What I appreciate about Angelou’s quotation is that she brings success back to something deeply human and personal. She talks about your relationship with yourself, your work and the way you move through life.
That understanding sits very closely alongside what Michael Neill describes in his inside-out understanding. Neill reminds us that our experience of life is not created by circumstances alone, but by the thinking we’re innocently caught up in about those things. In other words, it is not simply the job, the school, the workload or the uncertainty creating our distress. It is the constant stream of thought we experience about those things.

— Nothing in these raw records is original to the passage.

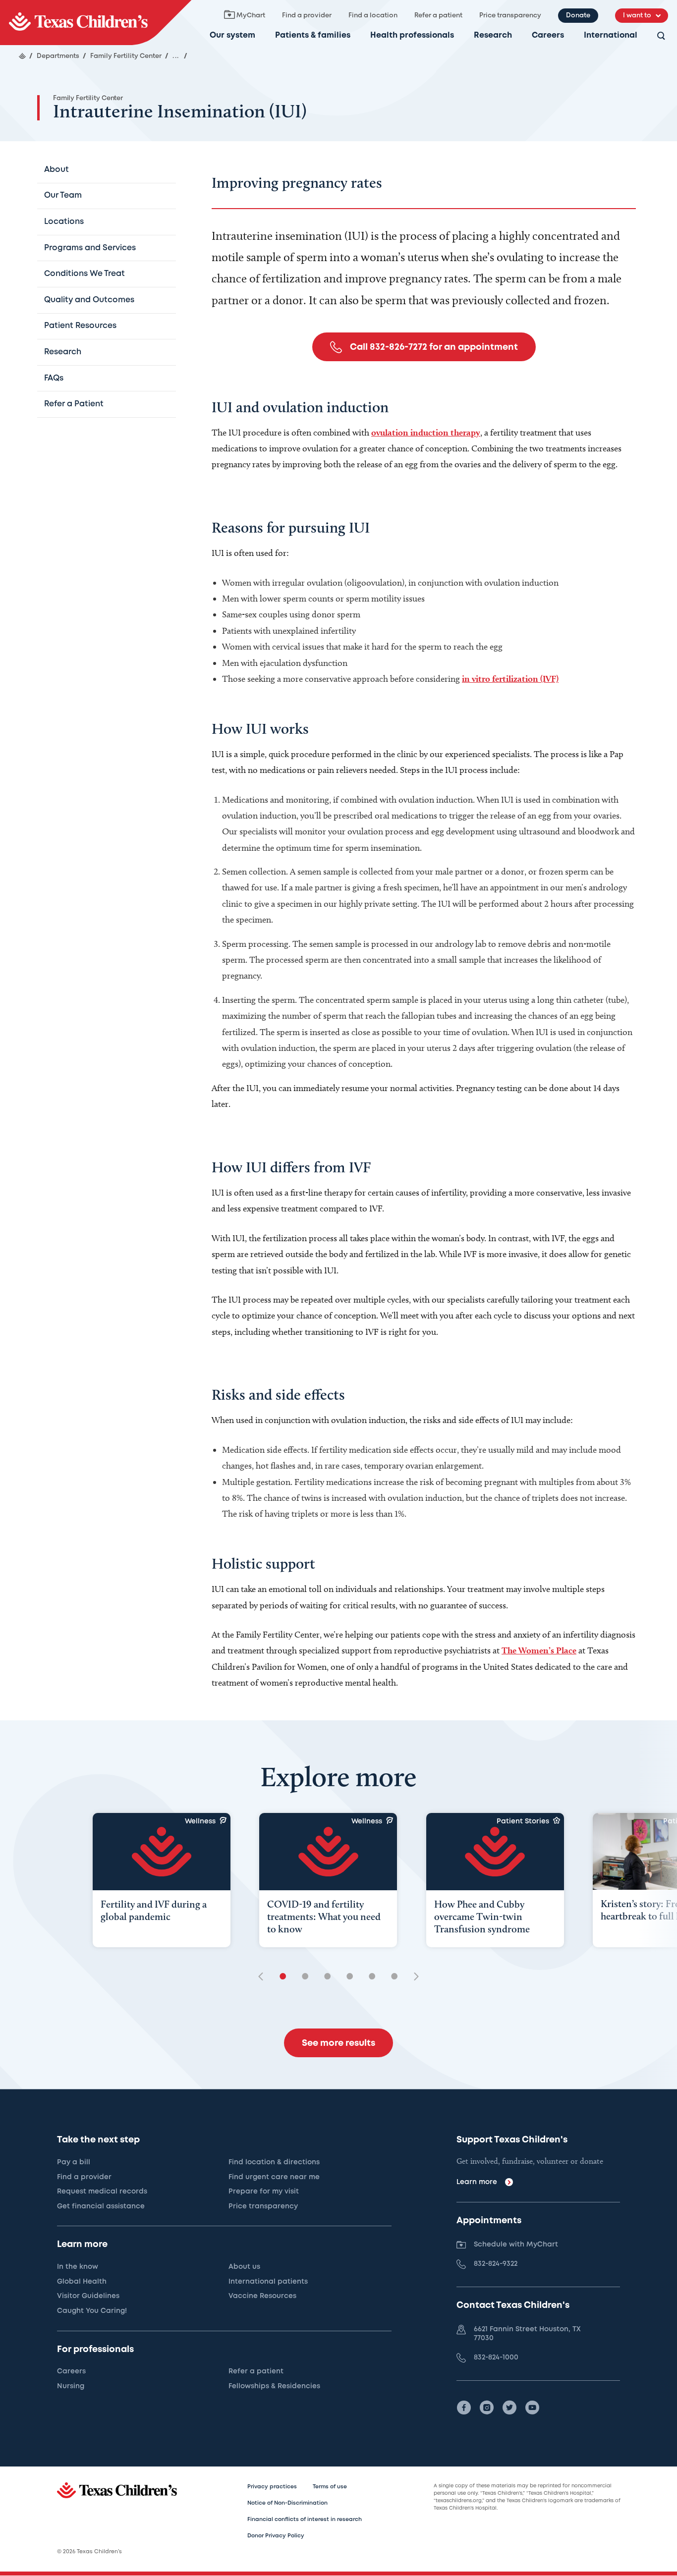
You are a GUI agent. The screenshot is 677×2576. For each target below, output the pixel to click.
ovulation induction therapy (425, 432)
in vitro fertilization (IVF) (510, 678)
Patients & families (312, 35)
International (610, 35)
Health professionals (412, 35)
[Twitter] (509, 2407)
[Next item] (412, 1977)
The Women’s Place (539, 1650)
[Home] (22, 56)
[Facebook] (463, 2407)
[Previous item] (264, 1977)
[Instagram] (486, 2407)
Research (493, 35)
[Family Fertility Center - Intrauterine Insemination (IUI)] (95, 22)
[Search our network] (661, 36)
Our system (232, 35)
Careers (548, 35)
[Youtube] (532, 2407)
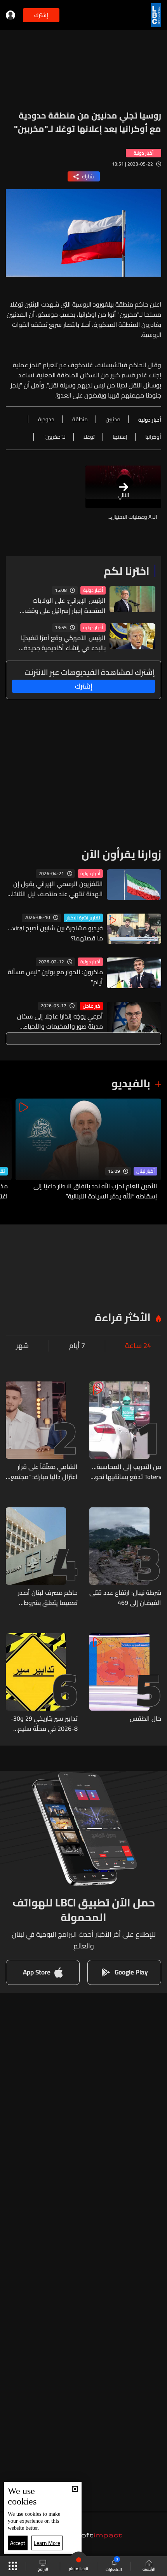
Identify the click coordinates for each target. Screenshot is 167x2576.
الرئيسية (149, 2569)
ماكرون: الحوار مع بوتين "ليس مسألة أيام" (55, 977)
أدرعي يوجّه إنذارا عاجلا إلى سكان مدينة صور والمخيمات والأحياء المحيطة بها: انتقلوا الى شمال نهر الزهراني (59, 1021)
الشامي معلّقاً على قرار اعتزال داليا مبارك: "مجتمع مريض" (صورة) (44, 1472)
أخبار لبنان (145, 1171)
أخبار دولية (93, 590)
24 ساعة (138, 1345)
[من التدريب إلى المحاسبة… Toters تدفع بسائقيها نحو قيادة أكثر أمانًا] (125, 1431)
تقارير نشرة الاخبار (83, 917)
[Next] (9, 1150)
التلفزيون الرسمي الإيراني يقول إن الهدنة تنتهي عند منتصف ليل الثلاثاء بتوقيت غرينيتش (56, 889)
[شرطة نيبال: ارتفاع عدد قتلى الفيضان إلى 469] (125, 1557)
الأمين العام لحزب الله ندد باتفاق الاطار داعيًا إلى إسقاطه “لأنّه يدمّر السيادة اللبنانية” (95, 1191)
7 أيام (77, 1345)
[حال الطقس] (125, 1683)
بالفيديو (130, 1083)
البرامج (43, 2569)
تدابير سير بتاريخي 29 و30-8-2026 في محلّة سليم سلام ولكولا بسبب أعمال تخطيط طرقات (44, 1723)
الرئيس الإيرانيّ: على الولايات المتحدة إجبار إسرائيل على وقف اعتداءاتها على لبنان (65, 605)
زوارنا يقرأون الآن (121, 854)
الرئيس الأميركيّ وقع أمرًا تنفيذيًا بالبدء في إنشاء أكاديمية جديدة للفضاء (63, 643)
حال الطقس (145, 1718)
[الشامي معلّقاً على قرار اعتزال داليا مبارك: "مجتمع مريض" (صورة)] (42, 1431)
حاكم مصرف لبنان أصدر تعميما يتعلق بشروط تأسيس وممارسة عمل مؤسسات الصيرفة (48, 1597)
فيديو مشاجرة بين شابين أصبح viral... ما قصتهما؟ (55, 933)
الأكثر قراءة (123, 1317)
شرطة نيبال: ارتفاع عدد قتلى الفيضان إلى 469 (125, 1597)
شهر (22, 1345)
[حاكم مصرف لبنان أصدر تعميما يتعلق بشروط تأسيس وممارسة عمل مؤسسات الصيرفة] (42, 1557)
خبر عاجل (91, 1006)
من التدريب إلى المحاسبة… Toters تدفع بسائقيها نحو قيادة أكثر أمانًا (126, 1472)
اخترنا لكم (127, 570)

For teachers at a career crossroads, seeing this can be transformational. Many people come to coaching believing they must think harder before clarity will arrive. They analyse every possible option. Stay or leave. Apply or wait. Retrain or persevere. Yet the more they force the search for certainty, the more overwhelmed they often become.

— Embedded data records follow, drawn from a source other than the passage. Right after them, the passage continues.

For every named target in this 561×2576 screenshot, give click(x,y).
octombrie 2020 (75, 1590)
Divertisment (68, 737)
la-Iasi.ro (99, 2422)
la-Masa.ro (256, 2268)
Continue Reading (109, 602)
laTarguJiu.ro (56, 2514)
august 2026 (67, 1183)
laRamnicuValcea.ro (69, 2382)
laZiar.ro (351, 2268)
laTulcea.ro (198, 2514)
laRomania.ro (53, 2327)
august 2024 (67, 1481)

Michael Neill frequently points toward a different truth: clarity tends to appear when our minds quieten, not when they speed up. We all have an innate capacity for wisdom, insight and fresh thinking. It just becomes harder to see when the anxious thinking is loud.
The problem is not that teachers are broken, incapable or lacking resilience. The problem is that stressed thinking can temporarily hide their own clarity from view. I see this often with teachers who feel stuck.

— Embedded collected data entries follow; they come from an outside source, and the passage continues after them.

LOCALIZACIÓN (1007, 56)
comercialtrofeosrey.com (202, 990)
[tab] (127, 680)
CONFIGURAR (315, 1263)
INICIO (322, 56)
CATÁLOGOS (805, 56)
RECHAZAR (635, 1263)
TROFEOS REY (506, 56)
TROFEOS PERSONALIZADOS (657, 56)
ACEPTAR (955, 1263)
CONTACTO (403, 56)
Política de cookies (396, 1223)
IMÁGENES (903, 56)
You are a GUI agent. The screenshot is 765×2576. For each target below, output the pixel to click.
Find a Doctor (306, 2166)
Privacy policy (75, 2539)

One moment they are trapped in fearful thinking about the future. The next moment, after a conversation, reflection or moment of insight, something shifts. They begin to see possibility again. Not because their circumstances changed overnight, but because their relationship with their thinking changed.
From that quieter place, people often begin making very different decisions. Some rediscover a genuine love for teaching once the pressure in their thinking settles. Others realise they have outgrown the profession and feel ready to explore something new.
Neither path is right or wrong. What matters is whether it feels true to them. Perhaps that is the deeper wisdom inside Maya Angelou’s quotation. Success is not simply achieving more or enduring more. It is living and working in a way that allows you to feel connected to yourself, grounded in your values and alive to your own innate wisdom. And from there, the next step forward often becomes far clearer than we imagined possible.
If you are at a crossroads and everything feels fragile and uncertain right now, please know that you are not broken. You are simply caught up in stressed thinking. And that is both completely normal and completely workable.